A woman she met suggested that she franchise her company and put her in touch with an attorney. “I didn't even understand what he was talking about,” she said. She also lacked business knowledge. “I never had an accounting course. I called our bills ‘the Ins and the Outs.' I didn't know anything about franchising, or about trucking.” It all worked out, however, and today the company has worldwide revenues of US $193 million. Still, Sheets teaches franchisees to abide by The Grandma Rule: “Treat every customer as if they were your grandma.”
Chief executives often take heat when the company stock price drops.
Matthew Szulik, Chairman of Red Hat Inc., actually received death threats. “That's when we decided to listen to our customers and give them what they wanted: free software.” Today Red Hat is sitting on US $1 billion in cash and is the largest publicly traded provider of open-source software.
Szulik pointed out that branding starts with a company's employees. “Galvanizing your workforce to believe in your mission helps define you in the minds of your customers, and ultimately shapes your brand.” He points out that the tech sector has posted good earnings in recent months, a positive sign that the markets expect economic growth. But sales cycles have gotten longer, and competition is still brutal. “Free is good right now,” he says.
Charlie Vogt has grown GENBAND's revenue from US$5 million to US$150 million. A supplier of next-generation IP gateways, session border controllers and fixed-mobile convergence security solutions, GENBAND now serves eight of the world's 10 largest telecommunications equipment manufacturers. His advice to entrepreneurs: “Follow your dreams.

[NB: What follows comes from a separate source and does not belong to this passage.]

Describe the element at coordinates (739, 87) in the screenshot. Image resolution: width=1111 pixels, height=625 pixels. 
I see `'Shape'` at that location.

If you don't love what you're doing, you're going to struggle.” Perseverance is also a critical ingredient for success. “When you think you've hit rock bottom, you haven't,” he says. “Embrace the will to win.”
David Liu graduated from New York University Film School and decided he didn't want to direct films – “which basically made me unemployable,” he says. Liu had to create his own job. He decided to found The Knot.com, a one-stop website for all things wedding-related. “The wedding space was so fragmented that no one was addressing all customers' needs at once,” he observed.” Today, eight out of 10 couples getting married in America visit The Knot.
Liu says The Knot has been relatively insulated from the recession. “Despite the economic woes, people still get married.” But advertisers are less sanguine and are trimming budgets. Everyone's still tentative because they fear consumer spending won't recover. Even so, Liu plans to pursue market share aggressively, even as others are pulling back. “You have to tack against the common behavior,” he says. “That's when the opportunities reveal themselves.”